Já Márcio Coimbra, cientista político e coordenador do MBA em Relações Institucionais e Governamentais do Mackenzie em Brasília, ressaltou que o discurso de Bolsonaro foi como se estivesse em seu cercadinho no Palácio da Alvorada. “Ele se expôs ao ridículo quando ele fala de tratamento preventivo para a covid-19 — e a gente sabe que o caso da Prevent Senior está sendo algo muito debatido, porque é um crime”, ressaltou.
“Algumas falas foram muito mais para a torcida do bolsonarismo do que propriamente para poder recuperar o que é muito difícil de ser recuperado, que é a imagem internacional do Brasil nesses dois anos e meio de governo Bolsonaro”, disse Felipe Loureiro, professor de Relações Internacionais da Universidade de São Paulo (USP).

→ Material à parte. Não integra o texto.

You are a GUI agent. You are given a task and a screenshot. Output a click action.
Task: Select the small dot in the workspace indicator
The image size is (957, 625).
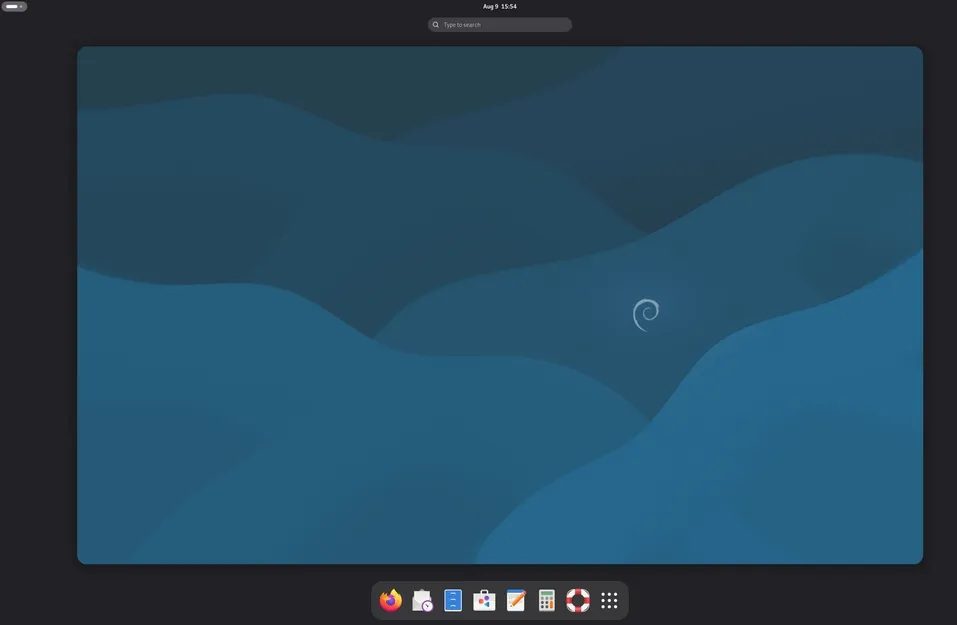(x=21, y=6)
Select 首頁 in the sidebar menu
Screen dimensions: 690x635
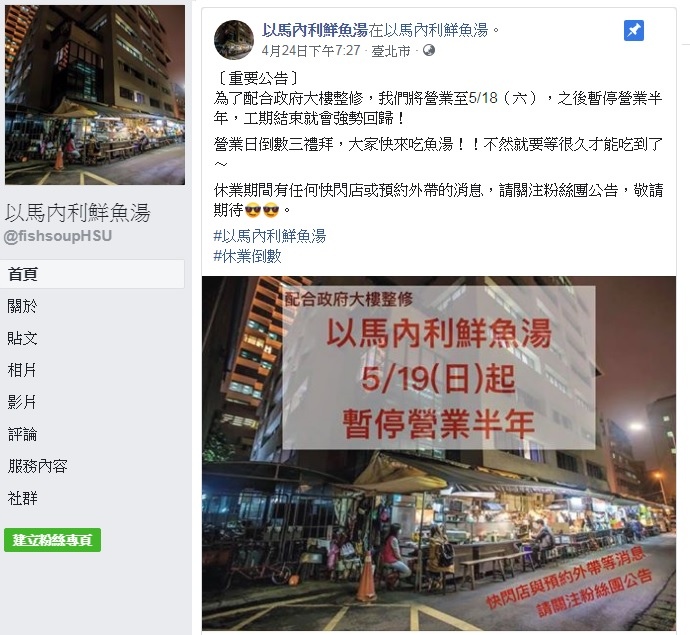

Embora Bolsonaro tenha tentado falar diretamente aos investidores para se aproximar deles, seu discurso terá efeito contrário. É o que acredita o professor de Relações Internacionais da Universidade de Brasília (UnB), Juliano Cortinhas. “Quando o Bolsonaro opta por falar para a sua base de apoiadores e não para a comunidade internacional, ele perde uma oportunidade imensa. A ONU não é um palco para ele falar para sua base de apoiadores. Os investidores internacionais estão observando os discursos, os outros líderes mundiais com os quais ele pode fechar acordos de cooperação estão observando essas falas”, alertou.
No Twitter, guerra feroz de hashtags
O discurso de Jair Bolsonaro, ontem, nas Nações Unidas, tomou conta das redes sociais. Dados coletados pelo Correio até às 18h, ontem, no Twitter, mostrou uma batalha de tuítes contra e a favor do governo. Da parte dos adversários do presidente, a hashtag #BolsonaroVergonhadoBrasil teve mais de 69 mil tuítes. Em resposta, os apoiadores tiveram mais de 42 mil registros na hashtag #BolsonaroHeroiNacional.
Para o analista de redes sociais Pedro Barciela, a reação já era esperada por ser direcionada exatamente para o debate polarizado nas redes. “Bolsonaro levanta pautas que ele sabe que geram revolta na oposição e alimentam sua militância. Com isso, ele sabe que, ainda que o volume de críticas seja maior — e foi —, ele terá um controle mínimo sobre a pauta, ainda que momentâneo, e contará com a defesa de seu núcleo duro, que hoje gira em torno de 20%”, explicou.
Na análise feita no Twitter, Pedro explicou que Bolsonaro foi para os Estados Unidos tentando “sair da defensiva”. Segundo o especialista, agendas como essa restringem o número de agrupamentos para além da polarização dos que se engajam com o tema.
O movimento de Bolsonaro ao “sair da defensiva” é uma sequência que se inicia antes mesmo de ele viajar para fora do Brasil. O analista explicou que a agenda nos Estados Unidos e o discurso na ONU foram utilizados como uma forma de tentar, mais uma vez, pautar o debate nas redes. “E conseguiram. Talvez as denúncias envolvendo os parentes de Bolsonaro, os avanços da CPI da Covid e as novas denúncias da Prevent Senior impediriam que o presidente redirecionasse o debate”, disse.
Sobre os apoiadores do Bolsonaro, Pedro afirma que os perfis são consolidados com a influência e liderança de atores com grande alcance e alto poder de mobilização nas redes sociais.
Segundo dados do Bot Sentinel, plataforma independente e de código aberto que monitora a ação de perfis inautênticos no Twitter, a hashtag #BolsonaroHeroiNacional foi a terceira mais utilizada por robôs no Twitter. A plataforma registrou 49 tuítes feitos por contas falsas na hashtag a favor do presidente Bolsonaro. Além disso, o Bot Sentinel verificou 26 tuítes postados por robôs na hashtag #Bolsonaro UN2021, que foi a 13ª hashtag mais compartilhada por usuários inexistentes no dia, de acordo com a plataforma.